Je me suis souvent demandé si je serais capable de décrocher mon baccalauréat si je devais le repasser, avec toute l’expérience que la vie m’a réservée, mais aussi le fossé, voire le gouffre générationnel, qui me sépare de l’adolescent que j’étais au moment de passer les épreuves. À mon époque, il y avait trois filières pour le bac général : philosophie, sciences expérimentales ou mathématiques. Ayant fait mes humanités du côté des lettres, seule la philo m’était accessible, et ça tombait plutôt bien, compte tenu de mes goûts. Par conséquent, je ne manque jamais de prendre connaissance des sujets soumis à la réflexion des candidats dans cette épreuve.
Cette année, si j’exclus par principe l’explication de texte, une fausse facilité, qui demande en réalité une solide connaissance de l’ensemble de la matière, j’aurais eu le choix entre deux sujets de dissertation et je pense que j’aurais opté pour le sujet 2 : « la vérité est-elle toujours convaincante ? » plutôt que le sujet 1 : « notre avenir dépend-il de la technique ? », plus scolaire.
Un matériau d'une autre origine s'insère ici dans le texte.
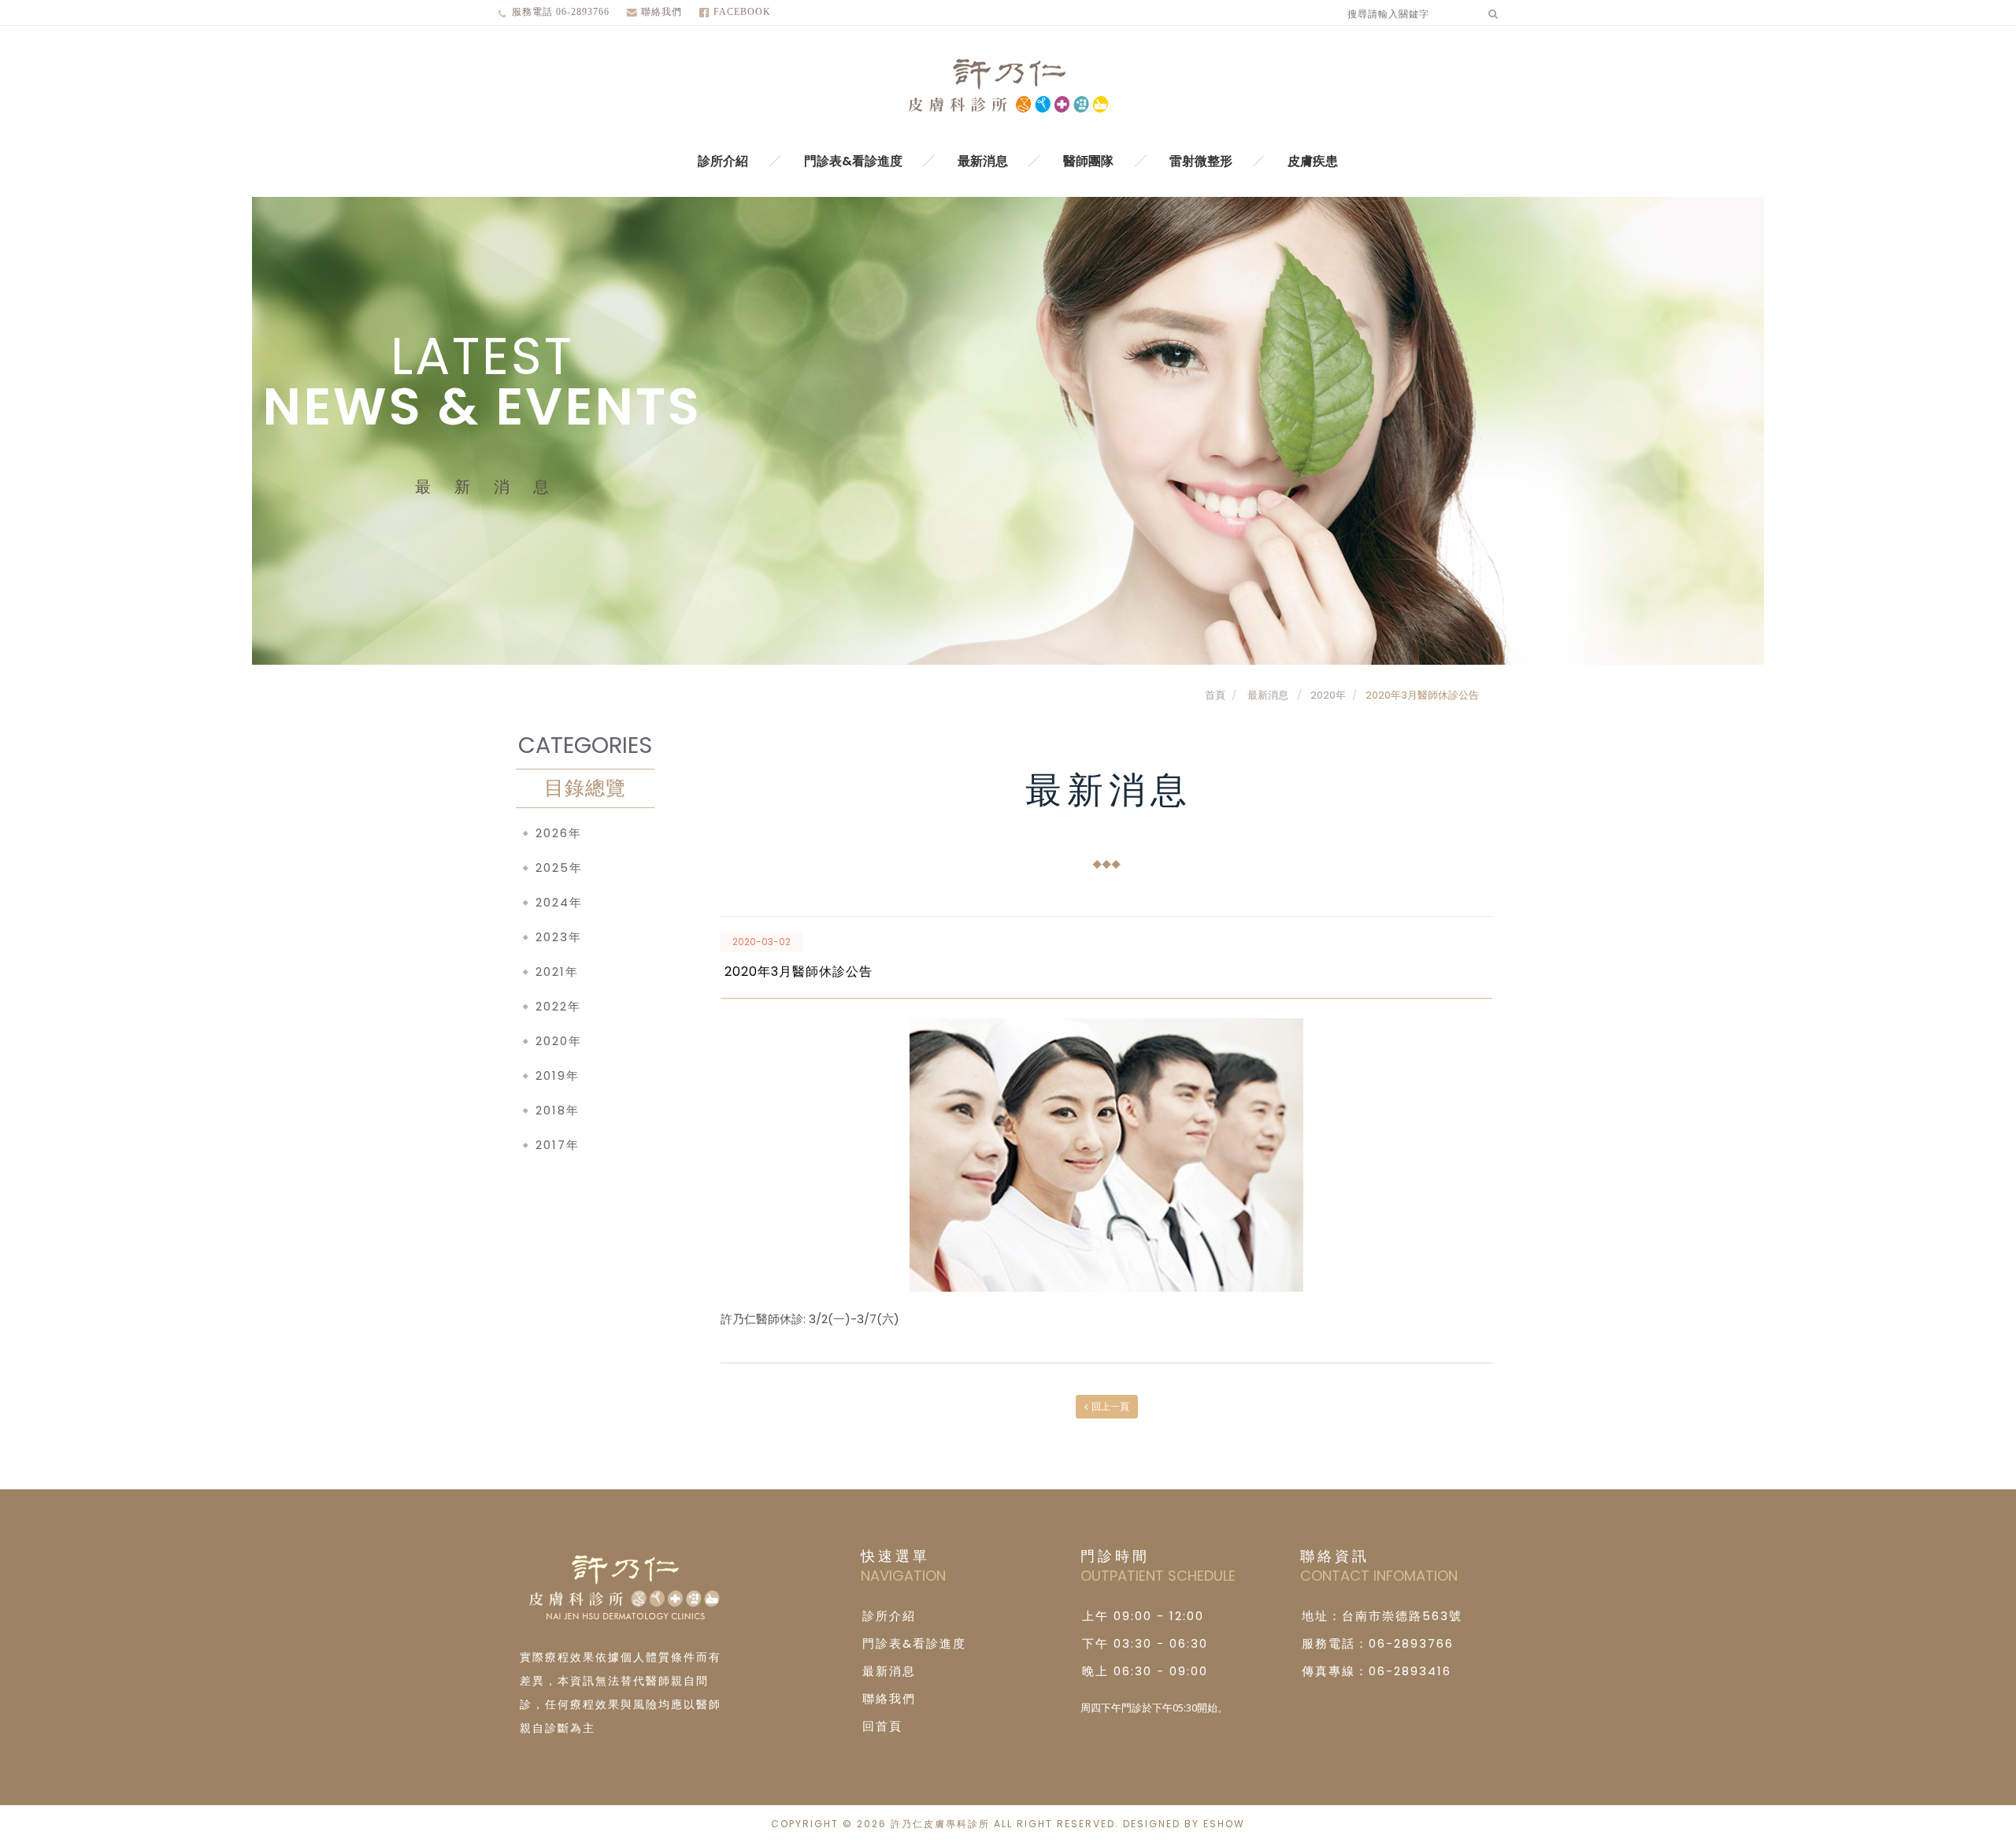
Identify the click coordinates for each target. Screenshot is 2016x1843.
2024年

Alors, je sais bien que les professeurs de philosophie déconseillent de prendre des exemples dans l’actualité, mais, étant donné que je me suis donné comme tâche de commenter journellement précisément un fait marquant des évènements du moment, c’est probablement un des sujets que je connais le mieux, grâce à une lecture assidue des principaux médias à l’exclusion des réseaux sociaux auxquels je ne suis pas abonné. Je pourrais donc m’interroger sur cette notion de vérité dans notre monde moderne qui privilégie le mensonge comme vérité alternative, mettant sur le même plan une analyse scientifique nourrie par des preuves objectives, vérifiables, et une opinion, en général destinée à manipuler autrui.
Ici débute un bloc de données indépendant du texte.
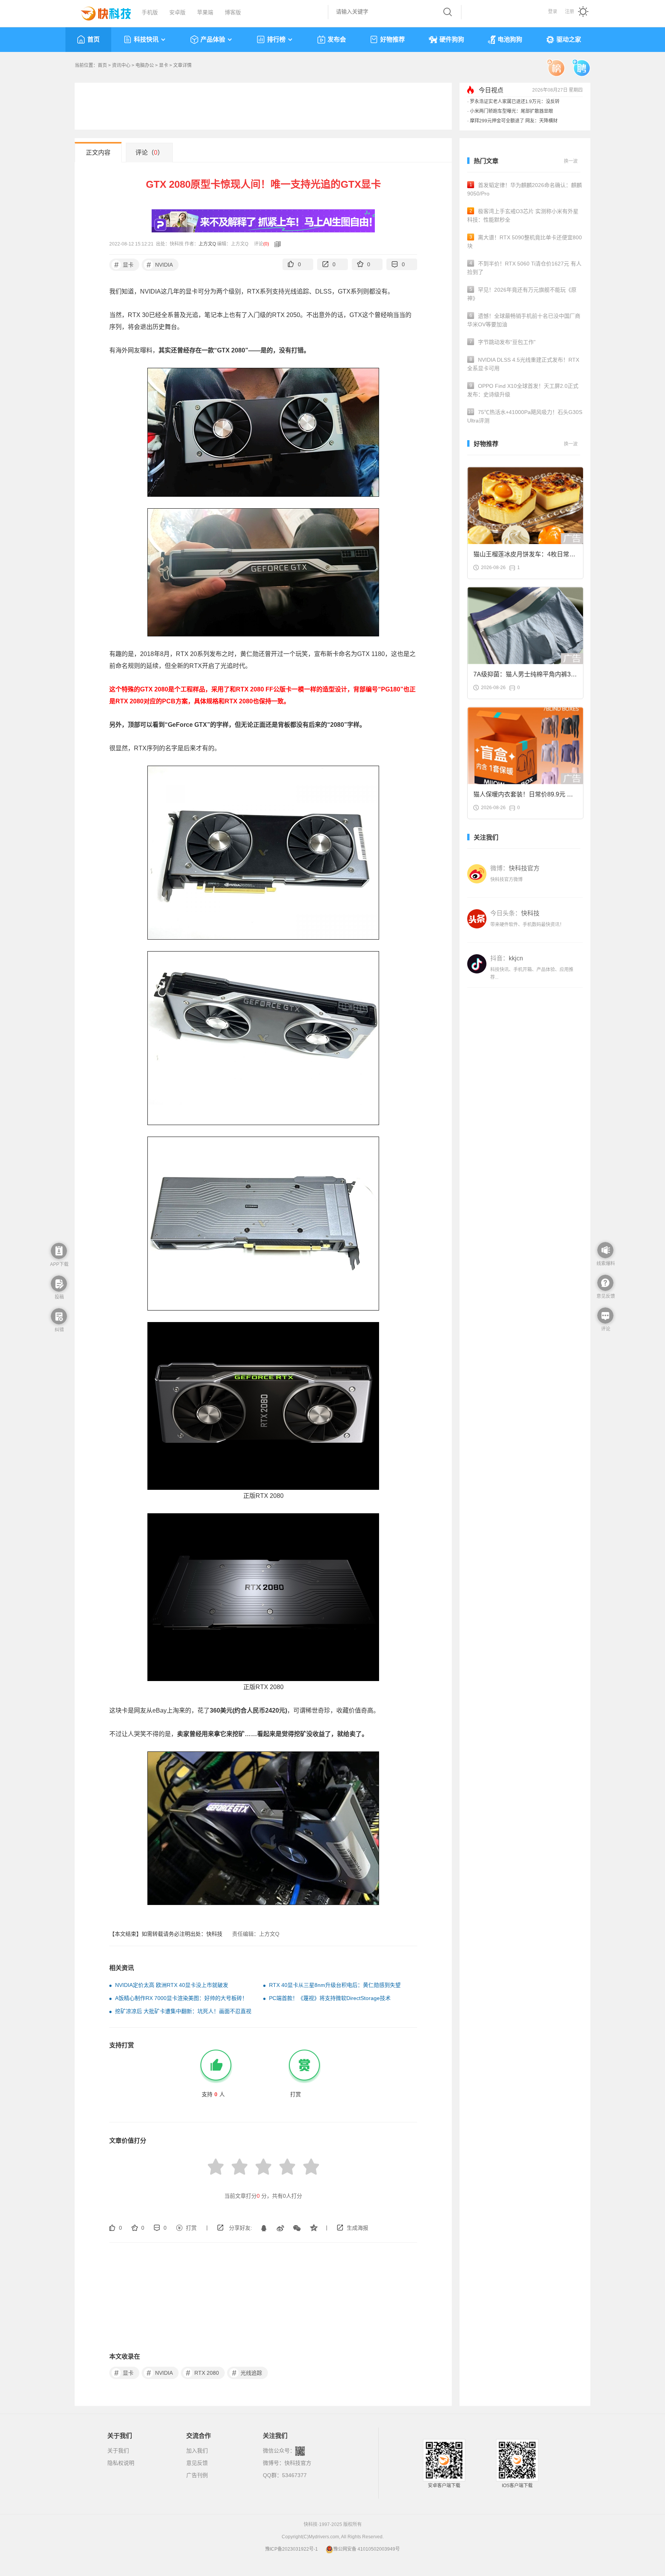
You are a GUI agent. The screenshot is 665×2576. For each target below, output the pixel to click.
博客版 (233, 12)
J’en veux pour preuve la multiplication des sites spécialisés dans la vérification des infox qui se propagent beaucoup plus rapidement que leurs démentis. À quoi il faut ajouter le développement exponentiel de l’intelligence artificielle dite « générative » qui permet tous les trucages, en mettant en scène un vrai mensonge, attribué à une personne célèbre. Ces faux sont tellement ressemblants qu’ils sont parfois très difficiles à déceler, renouvelant le constat ancien du : « c’est vrai, puisque je l’ai lu dans le journal ». Le résultat le plus flagrant de ce nivellement des valeurs, c’est un scepticisme généralisé, la vérité vraie étant parfois moins crédible qu’un beau mensonge. Ce qui peut amener certains à parer leur discours d’arguments inventés de toutes pièces, de crainte de n’être pas crus, indépendamment de la véracité de leur message. À l’inverse, un énoncé totalement véridique, ou au moins sincère ne sera pas nécessairement convaincant s’il n’est pas dans l’air du temps, ou s’il n’est pas étayé par une solide argumentation. Selon certains intellectuels, nous serions entrés dans l’ère de la « post-vérité ». Il ne sera pas facile d’en sortir.